Poutine a noté l’augmentation des dépenses de défense de l’OTAN et des États‑Unis. Il craignait la baisse des prix mondiaux du pétrole et la production américaine record de pétrole et de gaz. Il s’est méfié des frappes américaines imprévisibles contre des ennemis comme l’État islamique, Abu al‑Baghdadi et le général iranien Qassem Soleimani.

Huit – Envoyer des armes à l’Ukraine n’implique pas une « escalade » du conflit. Les Russes ont approvisionné de manière bien plus agressive les Nord‑Coréens et les Nord‑Vietnamiens lors de leurs guerres contre les États‑Unis, sans pour autant étendre la guerre à l’échelle mondiale. Le Pakistan, la Syrie et l’Iran ont envoyé des armes mortelles – dont beaucoup leur ont été fournies par la Russie, la Corée du Nord et la Chine – pour tuer des milliers d’Américains pendant les guerres menées en Afghanistan et en Irak.

Neuf – Poutine n’aura jamais la possibilité d’absorber complètement l’Ukraine tant qu’elle pourra facilement être approvisionnée à travers ses frontières par quatre pays de l’OTAN. Les États‑Unis se sont retrouvés dans l’impasse lors de la guerre de Corée, ont perdu la guerre du Vietnam, ont été bloqués en Irak et ont fui l’Afghanistan en partie parce que leurs ennemis étaient facilement approvisionnés par des amis frontaliers proches. Il faut comprendre que les États‑Unis ne pouvaient pas frapper les pays complices.

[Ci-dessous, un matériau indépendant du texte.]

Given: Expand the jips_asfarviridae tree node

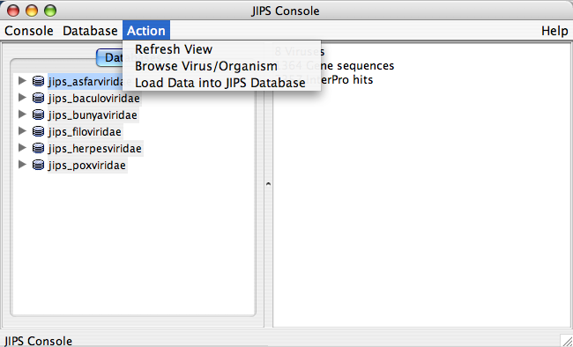Looking at the screenshot, I should 22,80.
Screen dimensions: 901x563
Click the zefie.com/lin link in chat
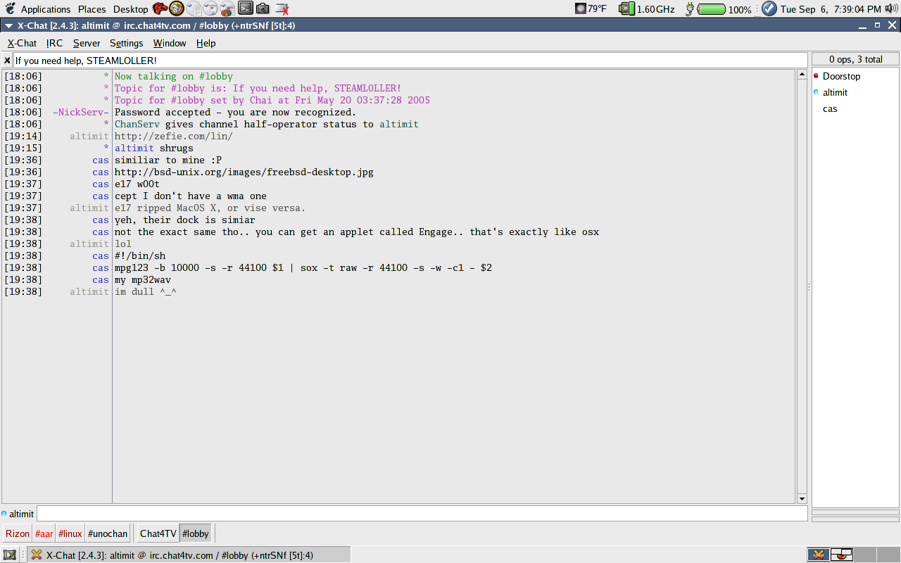pyautogui.click(x=173, y=136)
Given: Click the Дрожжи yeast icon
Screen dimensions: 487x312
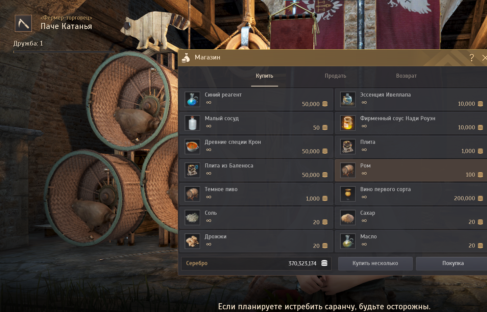Looking at the screenshot, I should [192, 241].
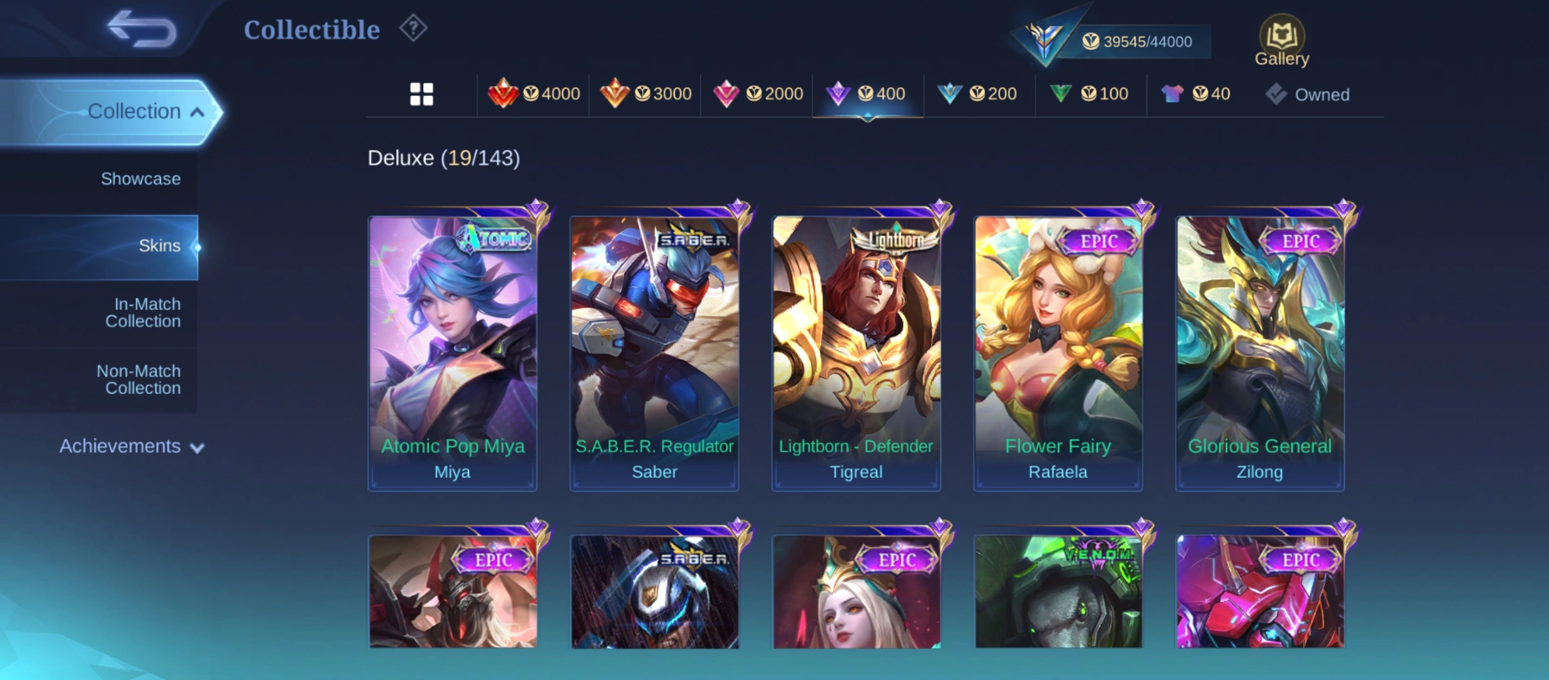Filter by the 100 green gem tier
This screenshot has height=680, width=1549.
point(1089,94)
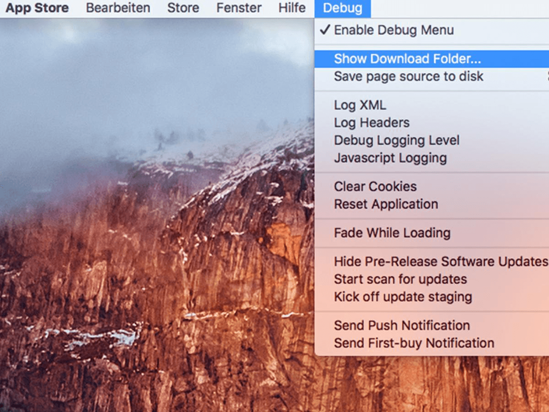Click the Store menu
Screen dimensions: 549x412
coord(183,8)
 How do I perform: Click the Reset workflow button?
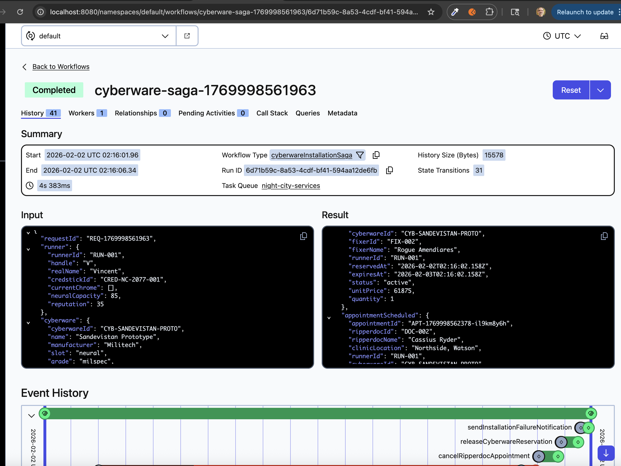click(x=570, y=90)
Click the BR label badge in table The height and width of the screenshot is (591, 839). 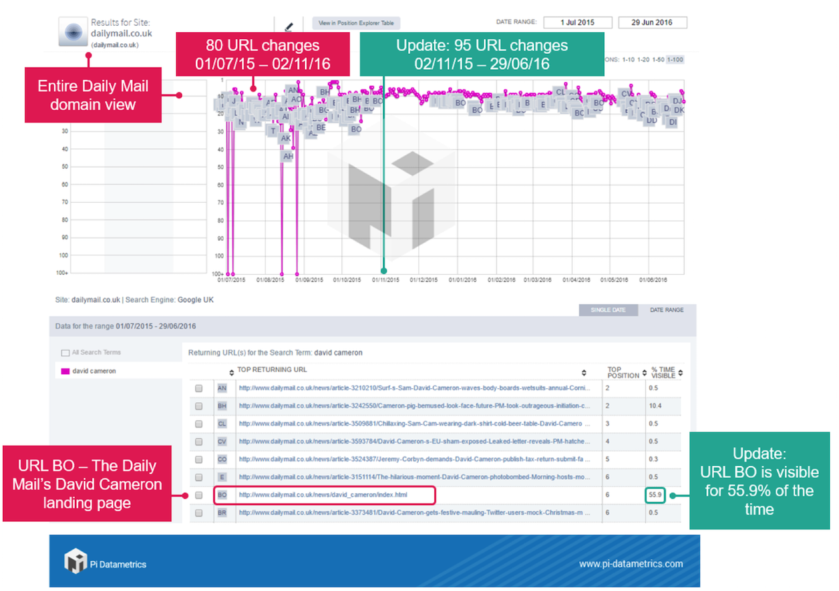[x=222, y=513]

Dix – Il n’est pas « anti‑américain » de souligner que la complaisance américaine antérieure sous le double mandat Obama‑Biden explique pourquoi Poutine a senti qu’il pouvait envahir l’Ukraine (bien que cela n’explique pas forcément les raisons qui l’ont poussé à le faire).

Affirmer que  les États‑Unis auraient dû garder leurs distances l’Ukraine, sans vouloir contrôler sa politique intérieure, ne constitue pas de la lâcheté – mais cela n’excuse pas l’agression sauvage de Poutine. Ce n’est pas de la lâcheté de dire que la Russie s’appuie depuis des siècles sur ses pays voisins, qui constituent une zone tampon entre l’énorme pays et les autres pays d’Europe. C’est une réalité géographique qui ne changera pas, quand bien même le pacte de Varsovie s’est effondré. Mais cette réalité ne justifie toujours pas l’attaque sauvage de Poutine.

Nous ne devons pas ressasser le passé, mais en tirer les leçons, veiller aujourd’hui à ce que Poutine soit vaincu une bonne fois pour toutes et définitivement dissuadé de réattaquer à l’avenir.

Victor Davis Hanson est écrivain, commentateur et historien militaire. Il est professeur émérite de lettres classiques à l’Université d’État de Californie, chercheur principal en lettres classiques et histoire militaire à l’Université de Stanford, membre du Hillsdale College et membre distingué du Center for American Greatness. M. Hanson a écrit 16 livres, dont « Le Modèle occidental de la guerre », « Fields Without Dreams » [Champs sans rêves, ndt.] et « The Case for Trump » [Les arguments pour Trump, ndt.]

Les opinions exprimées dans cet article sont celles de l’auteur et ne reflètent pas nécessairement celles d’Epoch Times.